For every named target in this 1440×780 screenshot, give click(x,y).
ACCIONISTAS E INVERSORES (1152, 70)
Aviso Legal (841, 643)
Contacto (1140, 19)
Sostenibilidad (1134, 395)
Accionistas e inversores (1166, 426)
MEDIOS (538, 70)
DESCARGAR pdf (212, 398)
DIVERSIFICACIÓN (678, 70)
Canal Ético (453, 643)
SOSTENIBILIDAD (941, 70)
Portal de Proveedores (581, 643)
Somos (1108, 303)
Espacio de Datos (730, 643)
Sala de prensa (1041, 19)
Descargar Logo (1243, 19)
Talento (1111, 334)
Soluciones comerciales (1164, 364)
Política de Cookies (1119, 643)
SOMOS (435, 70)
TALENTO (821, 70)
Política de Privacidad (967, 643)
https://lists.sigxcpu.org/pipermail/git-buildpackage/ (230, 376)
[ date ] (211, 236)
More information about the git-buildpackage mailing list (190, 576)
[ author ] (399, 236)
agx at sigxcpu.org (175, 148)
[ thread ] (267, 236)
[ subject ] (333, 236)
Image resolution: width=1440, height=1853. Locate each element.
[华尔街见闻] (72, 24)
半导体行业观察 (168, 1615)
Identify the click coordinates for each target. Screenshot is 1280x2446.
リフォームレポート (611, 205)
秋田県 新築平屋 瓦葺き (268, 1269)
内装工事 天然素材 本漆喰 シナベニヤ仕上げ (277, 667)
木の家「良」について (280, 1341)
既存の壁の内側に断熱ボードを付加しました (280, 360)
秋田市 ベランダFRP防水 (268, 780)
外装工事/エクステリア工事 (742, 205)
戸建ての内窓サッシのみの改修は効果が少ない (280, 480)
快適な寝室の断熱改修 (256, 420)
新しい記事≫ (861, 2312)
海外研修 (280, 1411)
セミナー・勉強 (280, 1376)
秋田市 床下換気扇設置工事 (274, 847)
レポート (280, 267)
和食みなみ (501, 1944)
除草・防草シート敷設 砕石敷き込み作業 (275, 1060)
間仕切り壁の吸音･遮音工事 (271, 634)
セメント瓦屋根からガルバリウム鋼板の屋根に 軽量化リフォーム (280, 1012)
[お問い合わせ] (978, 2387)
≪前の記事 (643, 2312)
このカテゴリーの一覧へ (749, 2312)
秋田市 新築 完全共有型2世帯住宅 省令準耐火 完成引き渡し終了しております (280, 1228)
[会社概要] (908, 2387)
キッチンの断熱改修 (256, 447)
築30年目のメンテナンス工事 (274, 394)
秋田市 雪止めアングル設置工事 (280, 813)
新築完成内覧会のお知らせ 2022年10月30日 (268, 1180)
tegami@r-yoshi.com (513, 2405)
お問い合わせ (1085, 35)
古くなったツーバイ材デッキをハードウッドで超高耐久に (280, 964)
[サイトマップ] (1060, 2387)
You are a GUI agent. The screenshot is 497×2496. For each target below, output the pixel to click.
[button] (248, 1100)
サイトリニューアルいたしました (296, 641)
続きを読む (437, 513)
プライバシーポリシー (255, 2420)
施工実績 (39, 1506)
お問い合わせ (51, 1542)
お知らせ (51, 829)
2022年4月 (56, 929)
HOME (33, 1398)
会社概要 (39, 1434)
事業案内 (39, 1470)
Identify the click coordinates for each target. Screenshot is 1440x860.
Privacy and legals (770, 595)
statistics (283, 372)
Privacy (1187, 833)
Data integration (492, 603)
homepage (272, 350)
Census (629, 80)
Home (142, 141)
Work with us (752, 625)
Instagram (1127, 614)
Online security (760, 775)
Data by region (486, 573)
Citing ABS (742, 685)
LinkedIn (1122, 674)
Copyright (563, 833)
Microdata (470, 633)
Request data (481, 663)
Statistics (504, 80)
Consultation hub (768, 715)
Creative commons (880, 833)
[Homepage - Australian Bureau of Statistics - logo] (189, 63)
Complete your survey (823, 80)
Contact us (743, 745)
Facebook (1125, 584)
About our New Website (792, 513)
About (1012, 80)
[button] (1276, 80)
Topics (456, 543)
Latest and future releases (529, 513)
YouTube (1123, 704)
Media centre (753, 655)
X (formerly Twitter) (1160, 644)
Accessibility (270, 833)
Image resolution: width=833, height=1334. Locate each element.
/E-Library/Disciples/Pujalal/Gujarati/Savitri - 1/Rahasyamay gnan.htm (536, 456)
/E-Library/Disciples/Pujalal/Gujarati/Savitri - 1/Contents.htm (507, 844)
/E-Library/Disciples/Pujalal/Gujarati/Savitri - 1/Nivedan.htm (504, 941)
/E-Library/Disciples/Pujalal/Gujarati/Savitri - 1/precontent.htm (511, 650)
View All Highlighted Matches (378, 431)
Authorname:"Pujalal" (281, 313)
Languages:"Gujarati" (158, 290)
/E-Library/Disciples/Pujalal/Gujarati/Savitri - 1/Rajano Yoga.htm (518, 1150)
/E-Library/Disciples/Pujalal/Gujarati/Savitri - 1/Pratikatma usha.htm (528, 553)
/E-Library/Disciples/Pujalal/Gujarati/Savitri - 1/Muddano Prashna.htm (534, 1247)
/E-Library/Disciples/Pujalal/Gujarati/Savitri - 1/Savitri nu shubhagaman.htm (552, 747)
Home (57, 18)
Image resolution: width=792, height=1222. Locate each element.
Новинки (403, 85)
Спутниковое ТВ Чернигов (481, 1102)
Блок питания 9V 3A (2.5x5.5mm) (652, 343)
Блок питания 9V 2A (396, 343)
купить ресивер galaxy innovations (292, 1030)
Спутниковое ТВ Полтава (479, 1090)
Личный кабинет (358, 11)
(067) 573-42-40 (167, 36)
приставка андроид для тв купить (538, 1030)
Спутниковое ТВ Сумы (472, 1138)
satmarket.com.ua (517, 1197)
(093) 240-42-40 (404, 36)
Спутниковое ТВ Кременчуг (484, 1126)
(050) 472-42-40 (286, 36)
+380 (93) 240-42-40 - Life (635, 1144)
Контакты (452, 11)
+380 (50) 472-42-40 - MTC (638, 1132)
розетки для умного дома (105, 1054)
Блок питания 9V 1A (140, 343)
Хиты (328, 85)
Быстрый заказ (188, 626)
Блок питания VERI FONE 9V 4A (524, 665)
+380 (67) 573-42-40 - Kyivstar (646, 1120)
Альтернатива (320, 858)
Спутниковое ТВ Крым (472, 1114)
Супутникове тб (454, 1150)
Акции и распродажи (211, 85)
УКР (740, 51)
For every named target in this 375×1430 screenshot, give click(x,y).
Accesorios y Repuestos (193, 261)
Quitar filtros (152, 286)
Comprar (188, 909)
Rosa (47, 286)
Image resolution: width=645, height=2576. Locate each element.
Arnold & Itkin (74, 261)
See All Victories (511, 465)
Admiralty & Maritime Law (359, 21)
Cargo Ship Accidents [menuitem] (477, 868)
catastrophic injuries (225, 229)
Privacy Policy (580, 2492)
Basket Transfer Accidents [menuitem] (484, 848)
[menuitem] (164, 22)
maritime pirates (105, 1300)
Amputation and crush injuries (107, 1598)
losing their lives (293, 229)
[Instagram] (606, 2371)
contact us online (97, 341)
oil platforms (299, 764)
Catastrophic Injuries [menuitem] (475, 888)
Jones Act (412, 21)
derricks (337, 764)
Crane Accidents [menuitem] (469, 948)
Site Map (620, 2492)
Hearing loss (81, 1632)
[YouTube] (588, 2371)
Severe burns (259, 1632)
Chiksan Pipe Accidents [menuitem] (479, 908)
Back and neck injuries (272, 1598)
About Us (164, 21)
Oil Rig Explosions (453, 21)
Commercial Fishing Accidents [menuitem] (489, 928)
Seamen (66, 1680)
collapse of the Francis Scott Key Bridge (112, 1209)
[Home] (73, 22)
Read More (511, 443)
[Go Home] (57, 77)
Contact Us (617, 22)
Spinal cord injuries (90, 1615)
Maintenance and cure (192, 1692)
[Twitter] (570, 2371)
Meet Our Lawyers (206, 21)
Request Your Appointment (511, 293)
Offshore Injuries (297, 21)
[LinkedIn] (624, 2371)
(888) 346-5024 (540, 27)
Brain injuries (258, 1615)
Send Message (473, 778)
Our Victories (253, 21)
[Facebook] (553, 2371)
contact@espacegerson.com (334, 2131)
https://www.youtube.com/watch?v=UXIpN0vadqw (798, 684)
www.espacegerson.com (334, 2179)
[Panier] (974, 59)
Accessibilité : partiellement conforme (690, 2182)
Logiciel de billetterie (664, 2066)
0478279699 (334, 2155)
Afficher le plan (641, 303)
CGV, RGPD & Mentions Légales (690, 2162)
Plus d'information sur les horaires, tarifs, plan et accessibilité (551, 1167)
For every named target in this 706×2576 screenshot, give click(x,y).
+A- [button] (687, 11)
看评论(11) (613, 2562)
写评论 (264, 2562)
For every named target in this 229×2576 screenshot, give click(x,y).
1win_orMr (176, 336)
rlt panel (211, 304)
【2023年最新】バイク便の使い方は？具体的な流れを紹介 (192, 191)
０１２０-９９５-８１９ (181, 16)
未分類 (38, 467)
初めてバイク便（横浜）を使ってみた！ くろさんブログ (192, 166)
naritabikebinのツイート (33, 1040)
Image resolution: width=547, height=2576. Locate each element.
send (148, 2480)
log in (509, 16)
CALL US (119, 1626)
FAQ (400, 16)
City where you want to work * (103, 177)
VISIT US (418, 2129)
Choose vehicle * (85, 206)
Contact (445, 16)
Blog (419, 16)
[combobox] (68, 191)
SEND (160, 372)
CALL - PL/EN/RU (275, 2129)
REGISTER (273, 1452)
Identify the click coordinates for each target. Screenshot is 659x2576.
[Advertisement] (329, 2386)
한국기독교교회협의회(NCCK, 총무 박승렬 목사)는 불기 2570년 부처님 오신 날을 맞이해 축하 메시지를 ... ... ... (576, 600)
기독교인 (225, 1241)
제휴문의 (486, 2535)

+ + + + + + +

List in full every row above that contains the word "resolution", treating uppercase and lowercase letters as different.

Image resolution: width=1440, height=1853. Locate each element.
Image resolution: width=833, height=1334. Locate each element.
Image resolution: width=792, height=1222. Locate each element.
Image resolution: width=645, height=2576. Locate each element.
Image resolution: width=547, height=2576. Locate each element.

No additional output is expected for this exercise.